Desmond Chute

Desmond Macready Chute
Born 1895
Bristol
Died 1962
Rapallo
Nationality English

Desmond Macready Chute (1895–1962) was an English poet and artist, who became a Catholic priest in 1927. He was born in Bristol, where his father James Macready Chute (1856-1912) ran the dynastic family theatre. He was educated at Downside School, and the Slade Art School in London.

He was an intimate and influential friend of Stanley Spencer, from 1915.[1]

From 1918 became a close colleague, assistant and "beloved brother" of Eric Gill and was co-founder of The Guild of St Joseph and St Dominic, publishing poetry in The Game, the community's magazine.

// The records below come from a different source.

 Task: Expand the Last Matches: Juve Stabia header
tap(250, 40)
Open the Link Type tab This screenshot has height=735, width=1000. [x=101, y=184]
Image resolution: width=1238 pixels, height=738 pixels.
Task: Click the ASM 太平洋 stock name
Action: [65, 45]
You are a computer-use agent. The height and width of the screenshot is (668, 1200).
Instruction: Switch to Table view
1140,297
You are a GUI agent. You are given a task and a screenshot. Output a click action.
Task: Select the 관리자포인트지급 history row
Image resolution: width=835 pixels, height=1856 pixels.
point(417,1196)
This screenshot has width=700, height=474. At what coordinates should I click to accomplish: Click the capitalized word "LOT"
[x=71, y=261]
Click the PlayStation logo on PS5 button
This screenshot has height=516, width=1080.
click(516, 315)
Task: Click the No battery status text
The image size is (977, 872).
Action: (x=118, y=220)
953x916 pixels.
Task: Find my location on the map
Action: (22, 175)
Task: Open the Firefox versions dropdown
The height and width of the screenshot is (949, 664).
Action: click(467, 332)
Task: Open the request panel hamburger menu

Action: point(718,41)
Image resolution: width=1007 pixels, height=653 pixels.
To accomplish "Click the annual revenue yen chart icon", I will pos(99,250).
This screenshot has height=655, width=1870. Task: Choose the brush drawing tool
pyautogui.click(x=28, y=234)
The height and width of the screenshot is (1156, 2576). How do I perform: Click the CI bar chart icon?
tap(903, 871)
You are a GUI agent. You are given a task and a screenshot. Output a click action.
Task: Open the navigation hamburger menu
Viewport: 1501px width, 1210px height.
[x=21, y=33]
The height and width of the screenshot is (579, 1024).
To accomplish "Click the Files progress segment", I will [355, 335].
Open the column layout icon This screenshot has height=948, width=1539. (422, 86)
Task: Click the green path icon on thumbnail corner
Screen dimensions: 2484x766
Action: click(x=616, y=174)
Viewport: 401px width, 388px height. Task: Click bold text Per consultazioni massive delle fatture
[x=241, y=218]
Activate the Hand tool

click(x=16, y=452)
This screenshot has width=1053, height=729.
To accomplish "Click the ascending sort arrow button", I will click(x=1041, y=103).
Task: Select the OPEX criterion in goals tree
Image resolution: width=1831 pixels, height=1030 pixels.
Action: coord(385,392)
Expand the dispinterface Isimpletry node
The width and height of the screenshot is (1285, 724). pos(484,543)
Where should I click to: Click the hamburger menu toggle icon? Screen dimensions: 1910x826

His mother, Abigail Philomena née Hennessy (1855-1931), was a principal patron of the Guild in its early days.

He became a convinced distributist and follower of Vincent McNabb, to whom he and Eric Gill were introduced in 1914 by the influential same-sex couple Marc-Andre Raffalovich and John Gray. He started in 1921 to study for the priesthood, in Fribourg.

Later Desmond moved for his health to Rapallo, Italy, where he was a close friend of Max Beerbohm and Ezra Pound, and one of the Tigullian Circle clique around him. He tutored Mary de Rachewiltz, Pound's daughter with Olga Rudge, and supported both of them when Pound was arrested and deported by the US army. In 1944, Desmond was interned by the Germans in the monastery at Bobbio, Genoa, but then allowed to escape by a compassionate Nazi captain, whereupon he had to walk back home across the mountains - a trek he barely survived.

His radio play Poets in Paradise was broadcast by the BBC in 1955.

He died and was buried in Rapallo, although a memorial designed by Gill stands in Canford Cemetery, Westbury-on-Trym, near Bristol.

Some of his papers are held in the Eric Gill Collection at Chichester, and others by his relation, David Charles Manners.

References

  1. Paul Gough (2011) 'Your loving friend, Stanley' The Great War correspondence between Stanley Spencer and Desmond Chute (Sansom and Company).